STIMULATION AND PRIMING OF HUMAN NEUTROPHILS BY IL-1-ALPHA AND IL-1-BETA - COMPLETE INHIBITION BY IL-1 RECEPTOR ANTAGONIST AND NO INTERACTION WITH OTHER CYTOKINES

Together, interleukin-1 alpha (IL-1 alpha) and IL-1 beta primed human neutrophils for enhanced release of superoxide (O-2(-)) stimulated by chemotactic peptide, chemokine, and plant lectin, and alone, each triggered O-2(-) release in a dose-dependent manner. The maximal priming and triggering effect was obtained by high concentrations (50 to 500 ng/mL) of IL-1 alpha or IL-1 beta, though IL-1 beta was more effective than IL-1 alpha at suboptimal concentrations. Priming effect of IL-1 was very rapid and maximal within 10 minutes, whereas O-2(-) release triggered by IL-1 was gradual and continued for 90 to 120 minutes.

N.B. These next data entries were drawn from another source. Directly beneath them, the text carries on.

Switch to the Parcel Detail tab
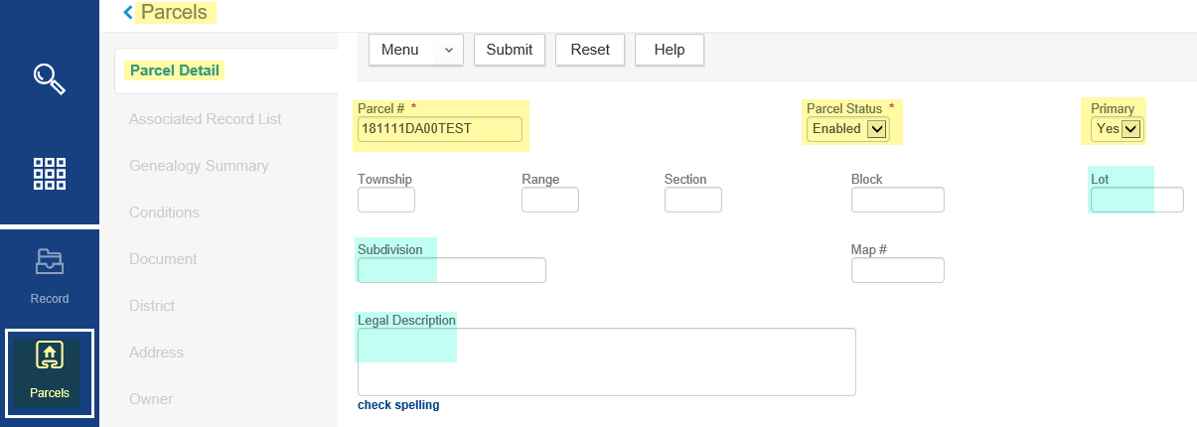The width and height of the screenshot is (1197, 427). coord(175,71)
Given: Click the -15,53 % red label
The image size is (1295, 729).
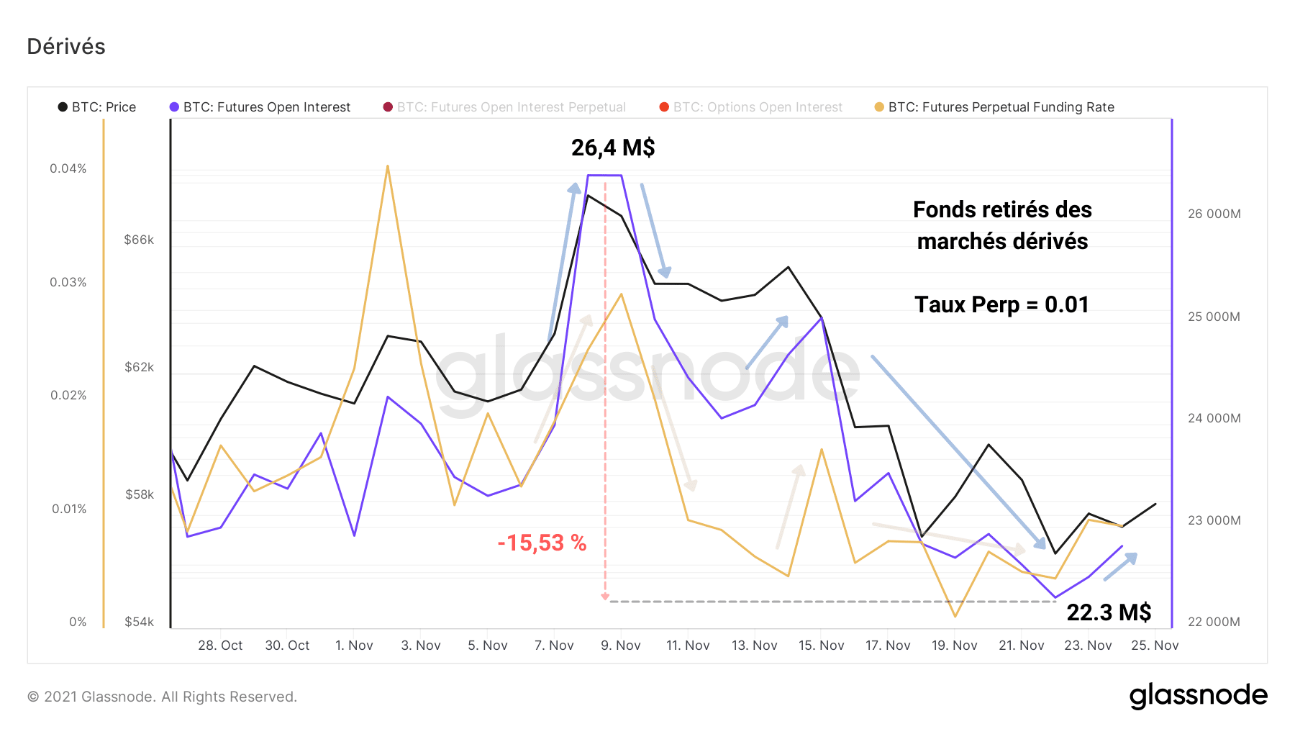Looking at the screenshot, I should tap(542, 543).
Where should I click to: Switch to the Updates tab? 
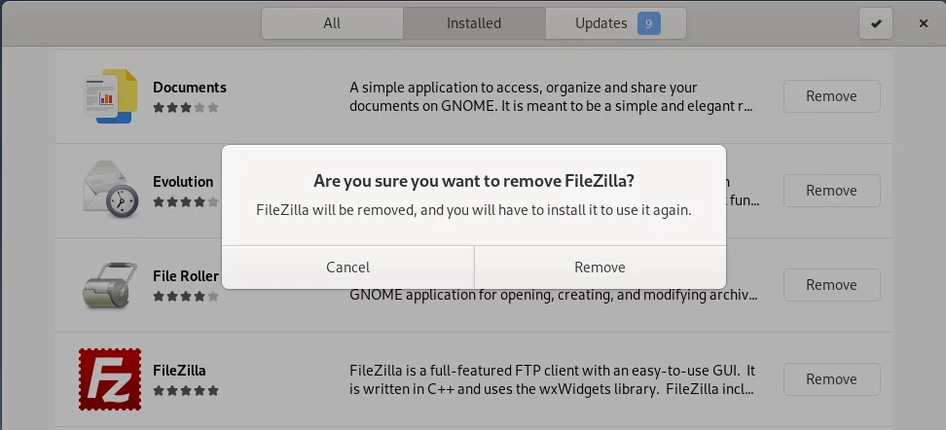[x=615, y=23]
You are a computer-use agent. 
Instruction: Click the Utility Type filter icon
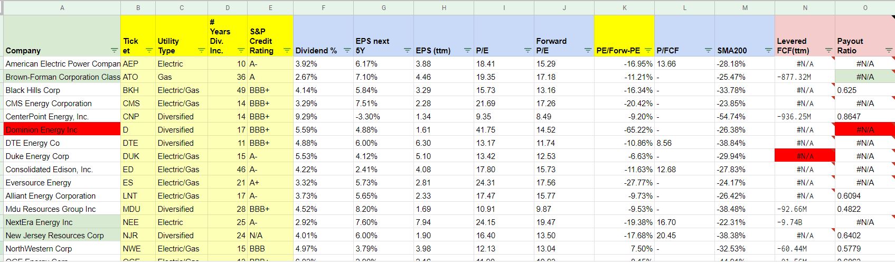(201, 51)
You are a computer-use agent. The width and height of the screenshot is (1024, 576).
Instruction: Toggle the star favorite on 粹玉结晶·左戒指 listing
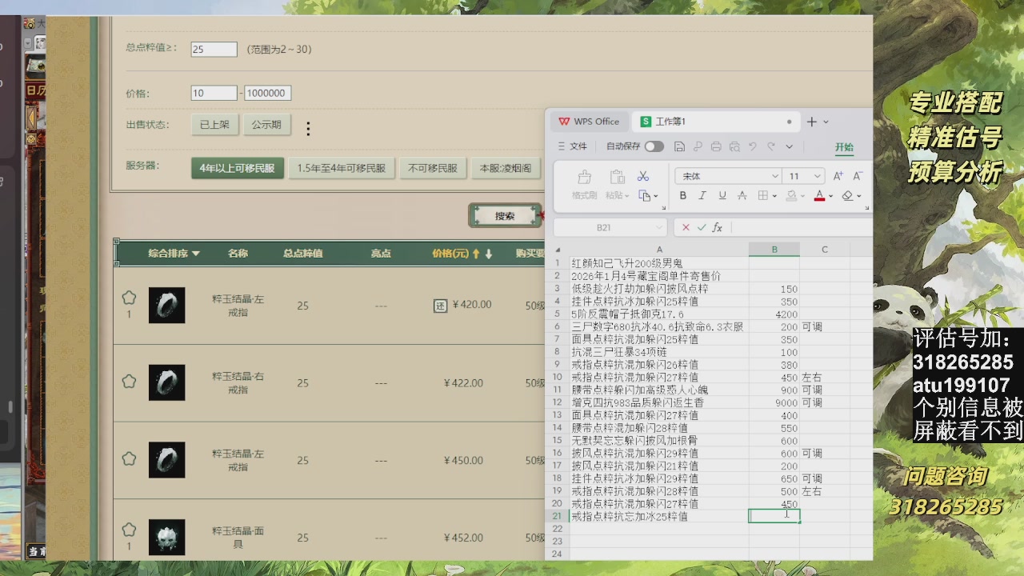[x=129, y=297]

Combined stimulation of human neutrophils with IL-1 plus granulocyte colony-stimulating factor (G-CSF) or granulocyte-macrophage CSF (GM-CSF) resulted in additive priming effect, and combined stimulation of neutrophils with IL-1 plus G-CSF, GM-CSF, or tumor necrosis factor (TNF) resulted in additive triggering effect, even when the maximal concentration of each cytokine was used. These priming and triggering effects of IL-1 alpha and IL-1 beta on the respiratory burst in human neutrophils were completely inhibited by IL-1 receptor antagonist (IL-1ra). Furthermore, only the net effect of IL-1 was inhibited by IL-1ra, even when human neutrophil was stimulated with IL-1 plus other cytokines to release O-2(-). Present results indicate that IL-1 does stimulate the respiratory burst activity in human neutrophils via receptor-mediated mechanism and suggest that the post-IL-1-receptor signaling pathways linked to the activation system of the respiratory burst are independent from those utilized by other cytokines in human neutrophils.